Artuso M, Esteve A, Brésil H, Vuillaume M, Hall J
Unit of Mechanisms of Carcinogenesis, International Agency for Research on Cancer, Lyon, France.
Oncogene. 1995 Oct 19;11(8):1427-35.
The inducible response of the tumour suppressor gene p53 has been examined following exposure to DNA-damaging agents in Ataxia telangiectasia (AT) cell lines, an autosomal recessive disorder with multiple clinical and biological abnormalities including sensitivity to ionising radiation. The p53 induction was significantly delayed and reduced in the 8 AT cell lines examined over the 6 h following irradiation with no dose response in p53 induction being observed compared to control cells. The increase of WAF1/CIP1(p21) and GADD45 mRNA, two genes transcriptionally activated by p53, was also reduced in the AT cell lines after such treatment. In contrast, the increase in p53 protein, WAF1/CIP1(p21) and GADD45 mRNA expression following exposure to the alkylating agent methylmethane sulphonate (25 and 100 micrograms ml-1) was similar in both cell types. No alterations in the expression of EBNA-5, an EBV-encoded nuclear antigen which has been shown to bind p53 or mutations in the p53 gene (exons 4 to 8) were found in the AT cell lines studied. The AT gene product would thus appear to be involved upstream of p53, GADD45 and WAF1/CIP1 (p21) in the signalling of the presence of strand breaks produced by ionising radiation, with this defect in response contributing to the high cancer risk and radiosensitivity observed in this disorder.

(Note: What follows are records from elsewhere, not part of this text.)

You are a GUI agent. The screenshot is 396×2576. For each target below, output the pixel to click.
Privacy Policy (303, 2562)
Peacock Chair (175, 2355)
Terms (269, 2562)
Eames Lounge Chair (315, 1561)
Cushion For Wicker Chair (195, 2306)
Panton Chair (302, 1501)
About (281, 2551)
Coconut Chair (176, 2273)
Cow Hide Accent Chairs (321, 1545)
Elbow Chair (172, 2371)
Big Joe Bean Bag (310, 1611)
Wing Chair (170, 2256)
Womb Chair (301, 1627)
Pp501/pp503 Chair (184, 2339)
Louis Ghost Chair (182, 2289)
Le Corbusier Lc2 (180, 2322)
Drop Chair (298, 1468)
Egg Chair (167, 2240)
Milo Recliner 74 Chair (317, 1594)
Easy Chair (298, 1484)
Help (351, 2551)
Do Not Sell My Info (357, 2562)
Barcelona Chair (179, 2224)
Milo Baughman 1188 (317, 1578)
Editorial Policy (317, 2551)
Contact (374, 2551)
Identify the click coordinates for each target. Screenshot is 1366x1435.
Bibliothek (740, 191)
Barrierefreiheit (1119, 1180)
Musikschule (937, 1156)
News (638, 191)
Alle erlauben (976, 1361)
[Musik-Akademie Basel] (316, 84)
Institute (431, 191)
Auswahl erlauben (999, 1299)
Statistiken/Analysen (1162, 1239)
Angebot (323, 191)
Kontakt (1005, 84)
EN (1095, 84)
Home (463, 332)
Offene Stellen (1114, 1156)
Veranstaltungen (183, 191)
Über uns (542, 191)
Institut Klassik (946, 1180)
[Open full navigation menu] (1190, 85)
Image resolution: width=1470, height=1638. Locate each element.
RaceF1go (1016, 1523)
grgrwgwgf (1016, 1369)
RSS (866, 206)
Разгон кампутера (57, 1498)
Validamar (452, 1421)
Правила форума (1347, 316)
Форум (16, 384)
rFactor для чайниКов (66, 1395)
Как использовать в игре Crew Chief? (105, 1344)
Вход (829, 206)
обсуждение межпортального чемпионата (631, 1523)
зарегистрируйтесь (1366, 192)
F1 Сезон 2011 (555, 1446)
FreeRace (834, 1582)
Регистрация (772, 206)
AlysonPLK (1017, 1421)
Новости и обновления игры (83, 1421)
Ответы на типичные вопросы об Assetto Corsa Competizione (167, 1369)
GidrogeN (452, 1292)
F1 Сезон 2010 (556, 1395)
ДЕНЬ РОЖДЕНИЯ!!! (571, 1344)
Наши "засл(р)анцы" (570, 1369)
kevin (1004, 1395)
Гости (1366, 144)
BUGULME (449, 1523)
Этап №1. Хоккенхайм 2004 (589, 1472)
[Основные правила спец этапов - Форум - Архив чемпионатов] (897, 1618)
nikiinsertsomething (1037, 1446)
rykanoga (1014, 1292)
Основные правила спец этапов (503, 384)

在共济失调毛细血管扩张症(AT)细胞系中,研究了暴露于DNA损伤剂后肿瘤抑制基因p53的诱导反应。AT是一种常染色体隐性疾病,具有多种临床和生物学异常,包括对电离辐射敏感。在所检测的8个AT细胞系中,照射后6小时内p53的诱导明显延迟且减弱,与对照细胞相比,未观察到p53诱导的剂量反应。在这种处理后,p53转录激活的两个基因WAF1/CIP1(p21)和GADD45 mRNA的增加在AT细胞系中也减少。相反,暴露于烷化剂甲磺酸甲酯(25和100微克/毫升)后,两种细胞类型中p53蛋白、WAF1/CIP1(p21)和GADD45 mRNA表达的增加相似。在所研究的AT细胞系中,未发现EBV编码的核抗原EBNA-5的表达改变,EBNA-5已被证明可结合p53,也未发现p53基因(外显子4至8)的突变。因此,AT基因产物似乎在电离辐射产生的链断裂信号传导中参与p53、GADD45和WAF1/CIP1(p21)的上游,这种反应缺陷导致了该疾病中观察到的高癌症风险和放射敏感性。